Colette, La Vagabonde – La lettre de rupture de Renée

Cher intrus, que j’ai voulu aimer, je t’épargne. Je te laisse ta seule chance de grandir à mes yeux: je m’éloigne. Tu n’auras, à lire ma lettre, que du chagrin. Tu ne sauras pas à quelle humiliante confrontation tu échappes, tu ne sauras pas de quel débat tu fus le prix, le prix que je dédaigne…

Car je te rejette, et je choisis… tout ce qui n’est pas toi. Je t’ai connu, et je te reconnais. N’es-tu pas, en croyant donner, celui qui accapare? Tu étais venu pour partager ma vie… Partager, oui: prendre ta part! Être de moitié dans mes actes, t’introduire à chaque heure dans la pagode secrète de mes pensées, n’est-ce pas? Pourquoi toi plutôt qu’un autre? Je l’ai fermée à tous.

Tu es bon, et tu prétendais, de la meilleure foi du monde, m’apporter le bonheur, car tu m’as vue dénuée et solitaire. Mais tu avais compté sans mon orgueil de pauvresse: les plus beaux pays de la terre, je refuse de les contempler, tout petits, au miroir amoureux de ton regard…

Le bonheur? es-tu sûr que le bonheur me suffise désormais?… Il n’y a pas que le bonheur qui donne du prix à la vie. Tu me voulais illuminer de cette banale aurore, car tu me plaignais obscure.

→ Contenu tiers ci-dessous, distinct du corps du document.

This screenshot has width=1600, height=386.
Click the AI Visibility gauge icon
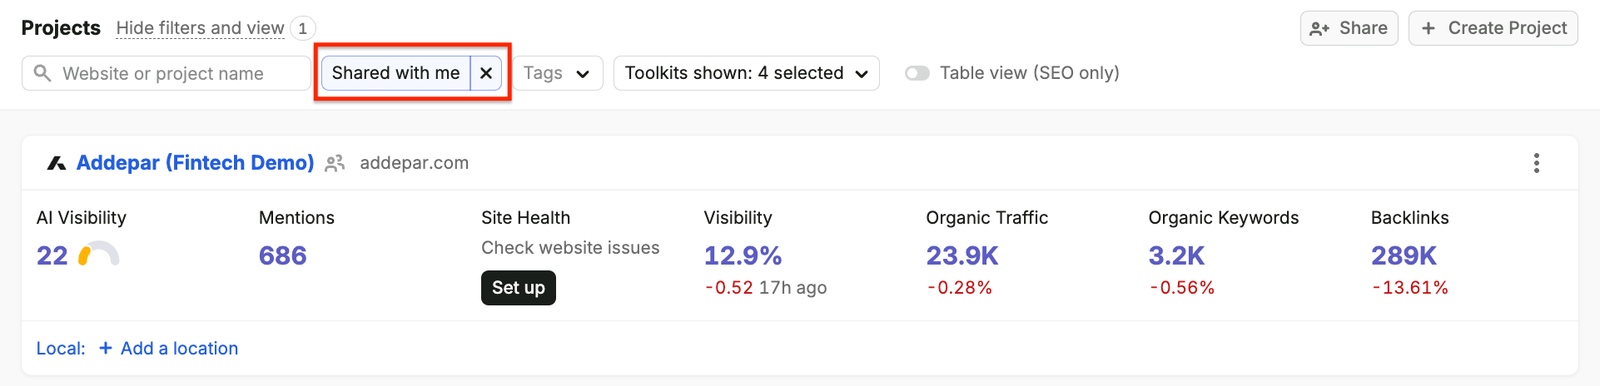(x=99, y=255)
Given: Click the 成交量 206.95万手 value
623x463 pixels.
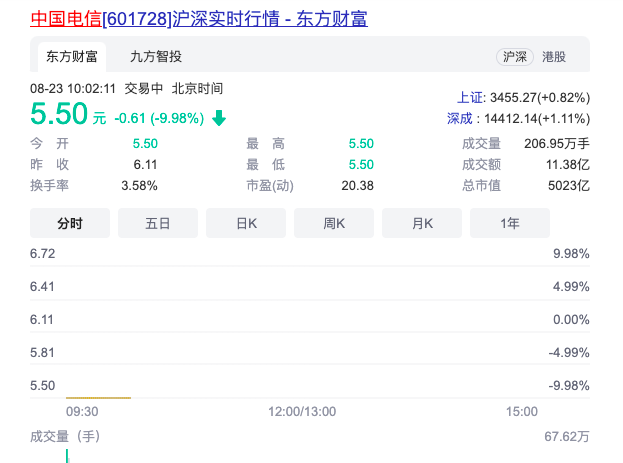Looking at the screenshot, I should [x=556, y=143].
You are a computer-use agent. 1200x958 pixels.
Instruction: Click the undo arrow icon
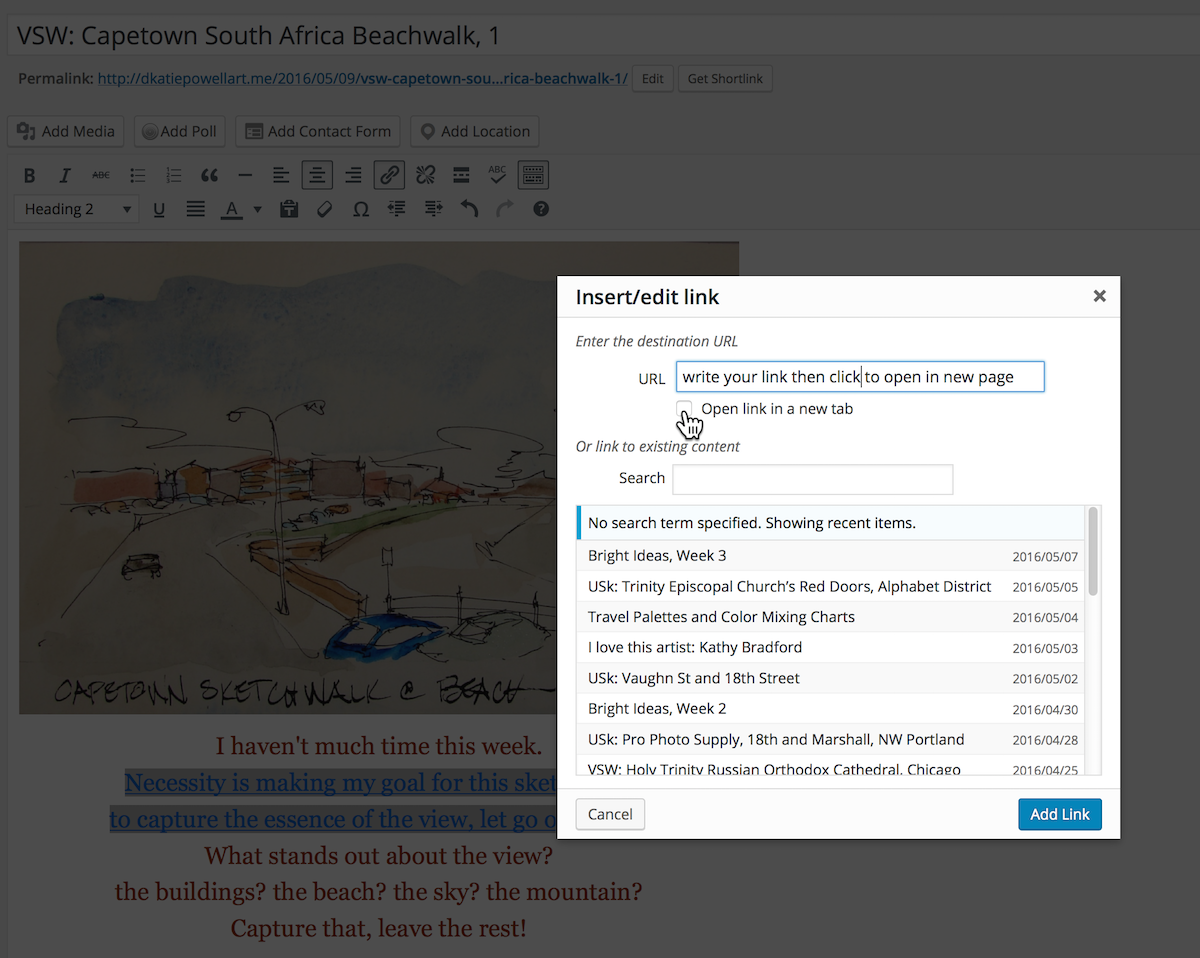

Obscure, si tu veux: comme une chambre vue du dehors. Sombre et non obscure. Sombre et parée par les soins d’une vigilante tristesse: argentée et crépusculaire comme l’effraie, comme la souris soyeuse, comme l’aile de la mite. Sombre, avec le rouge reflet d’un déchirant souvenir… Mais tu es celui devant qui je n’aurais plus le droit d’être triste…

Je m’échappe, mais je ne suis pas quitte encore de toi, je le sais. Vagabonde, et libre, je souhaiterai parfois l’ombre de tes murs… Combien de fois vais-je retourner à toi, cher appui où je me repose et me blesse? Combien de temps vais-je appeler ce que tu pouvais me donner, une longue volupté, suspendue, attisée, renouvelée… la chute ailée, l’évanouissement où les forces renaissent de leur mort même… Le bourdonnement musical du sang affolé… l’odeur de santal brûlé et d’herbe foulée… Ah! tu seras longtemps une des soifs de ma route!